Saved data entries
□ □ □ □ □
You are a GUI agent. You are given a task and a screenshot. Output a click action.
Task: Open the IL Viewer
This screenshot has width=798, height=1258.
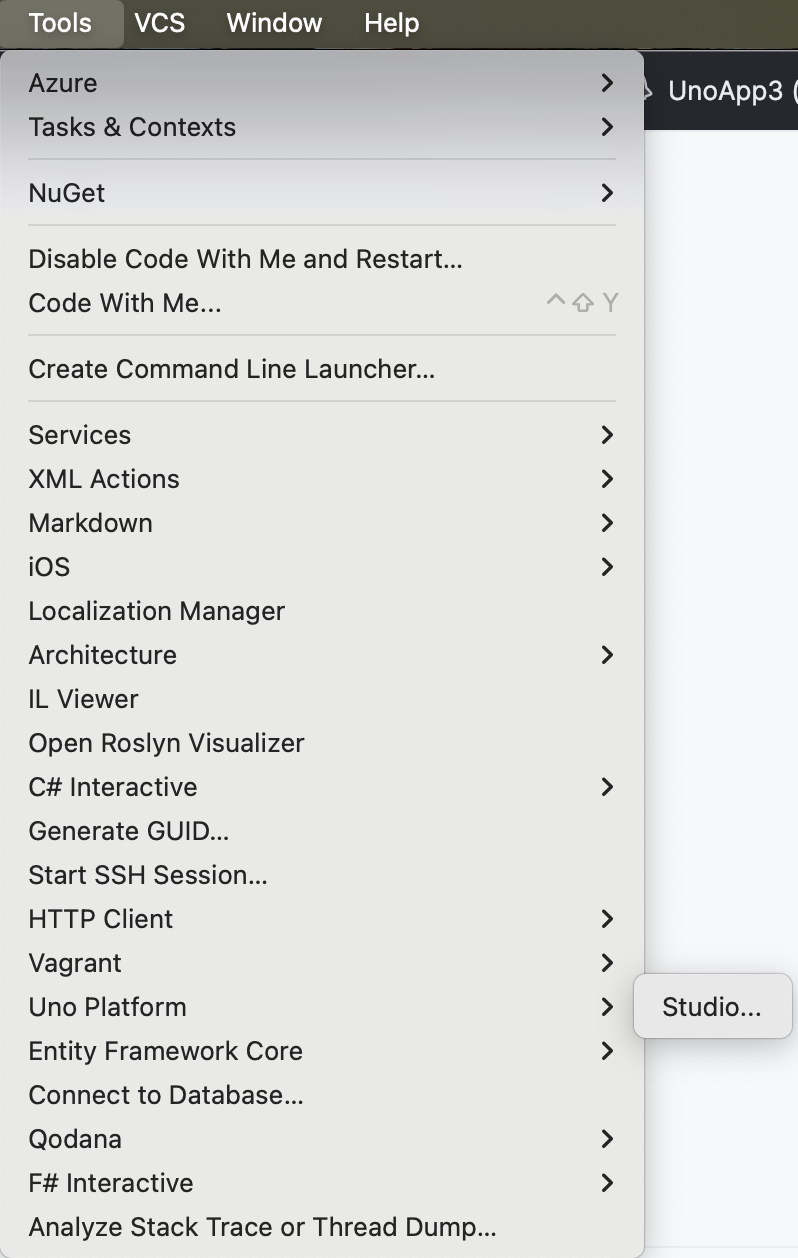[83, 699]
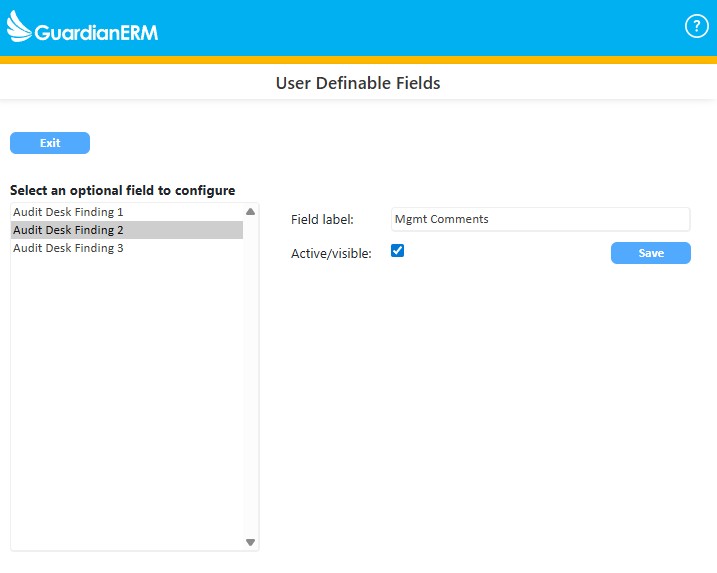
Task: Click the list scroll up arrow
Action: point(250,212)
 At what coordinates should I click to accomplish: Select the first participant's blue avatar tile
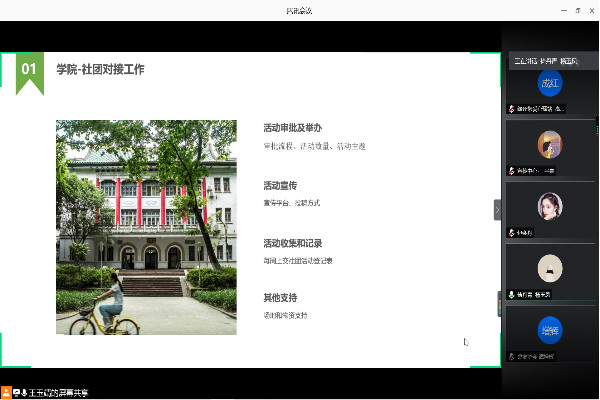pyautogui.click(x=549, y=83)
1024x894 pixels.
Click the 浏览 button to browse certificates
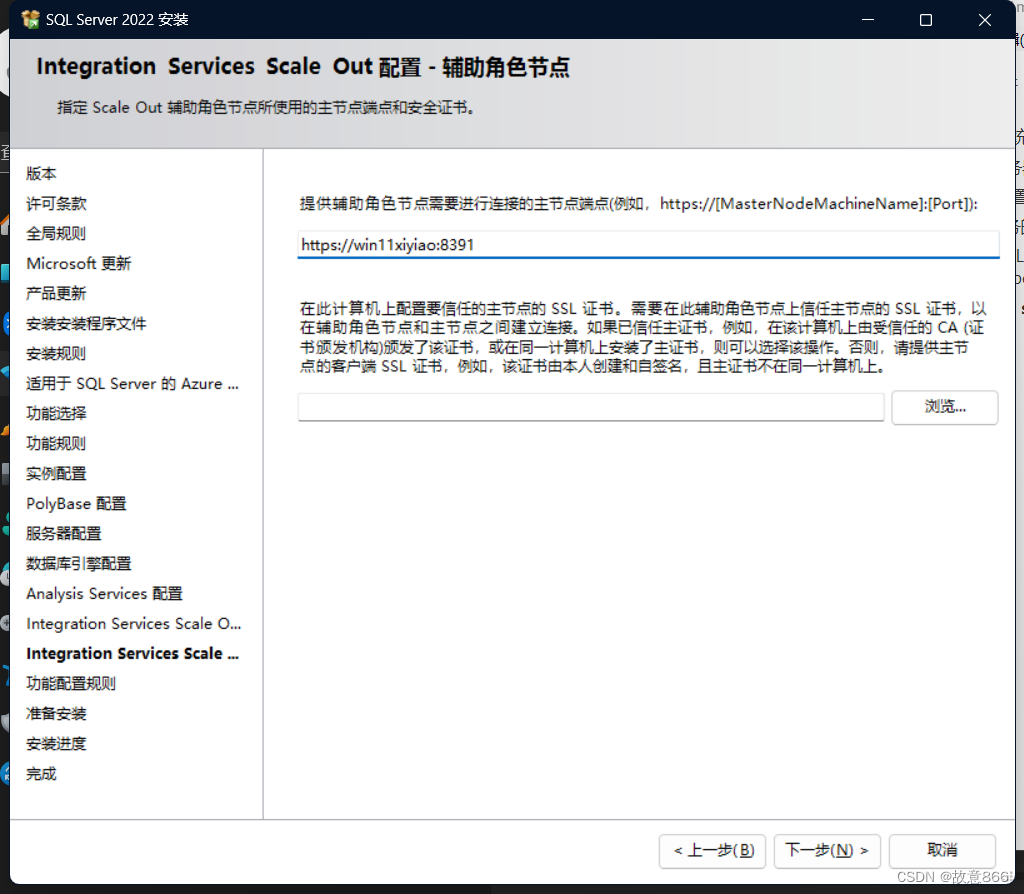(943, 407)
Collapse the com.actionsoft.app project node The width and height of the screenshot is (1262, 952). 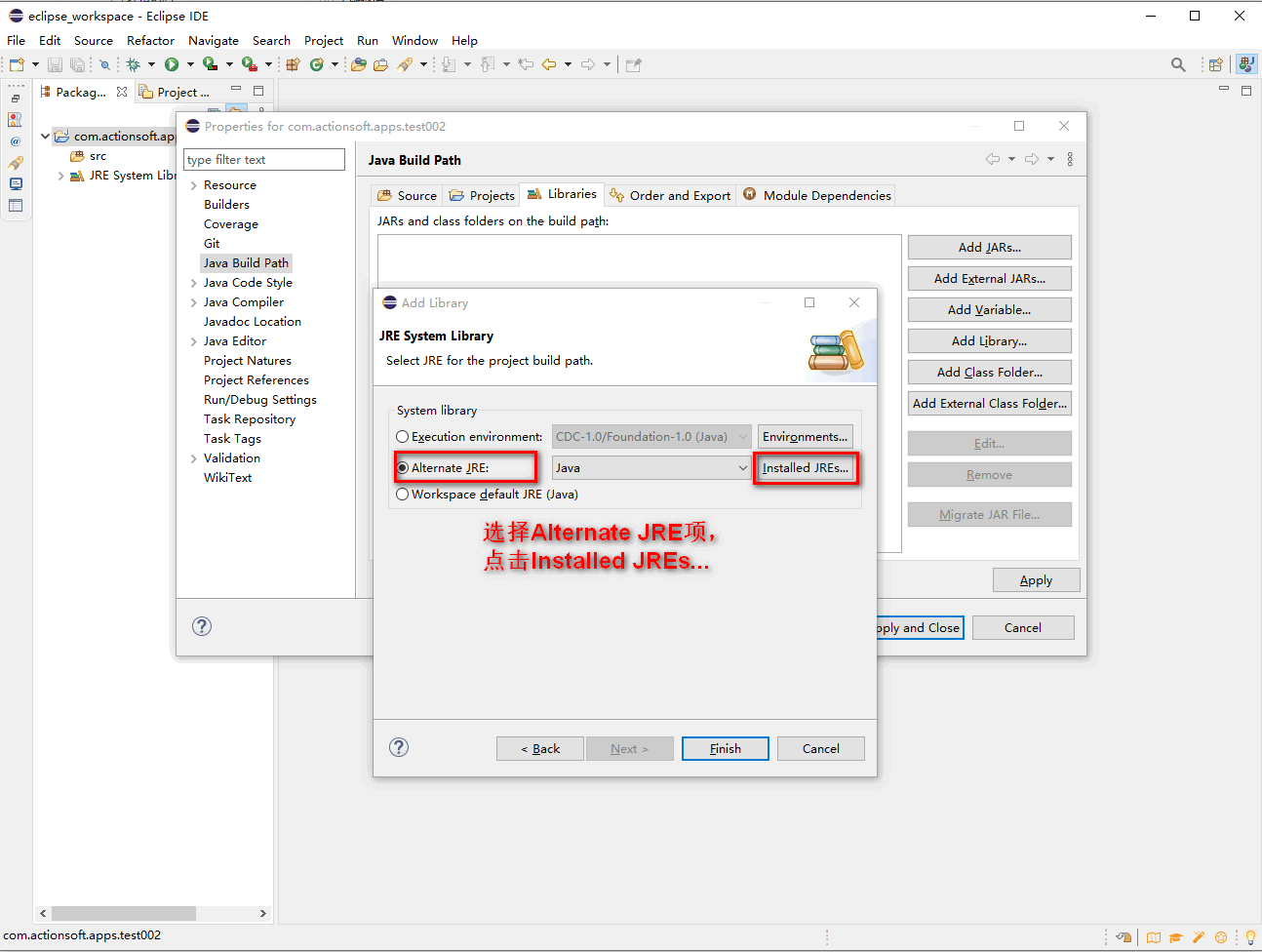click(44, 136)
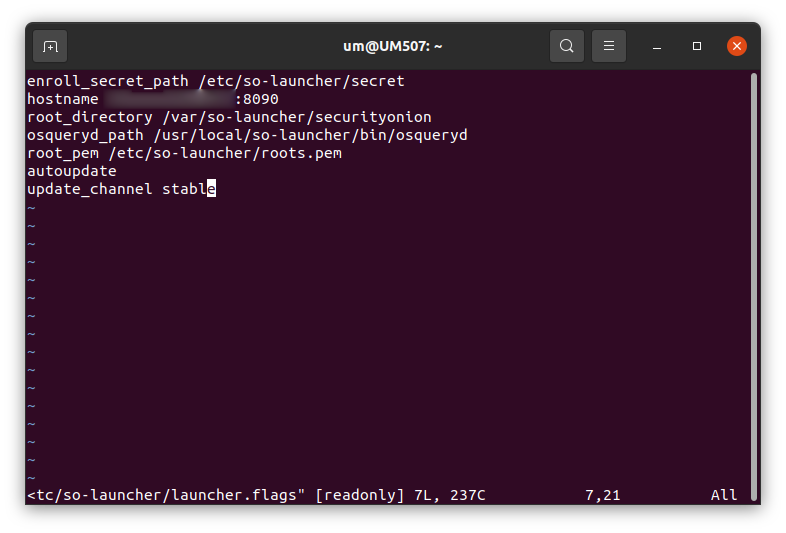786x533 pixels.
Task: Click the update_channel keyword
Action: [x=90, y=189]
□ □ □ □ □
EXERCISE BRIEF - Output only the lines running from the top of the data above to the line with "1024x894 pixels.", inclusive, word for word and without pictures.

EXERCISE RESPONSE -
You are a GUI agent. You are given a task and a screenshot. Output a click action.
Task: Open the IL Viewer
This screenshot has width=798, height=1258.
[83, 699]
Task: Click the list scroll up arrow
Action: point(250,212)
 At what coordinates should I click to accomplish: Select the first participant's blue avatar tile
pyautogui.click(x=549, y=83)
1024x894 pixels.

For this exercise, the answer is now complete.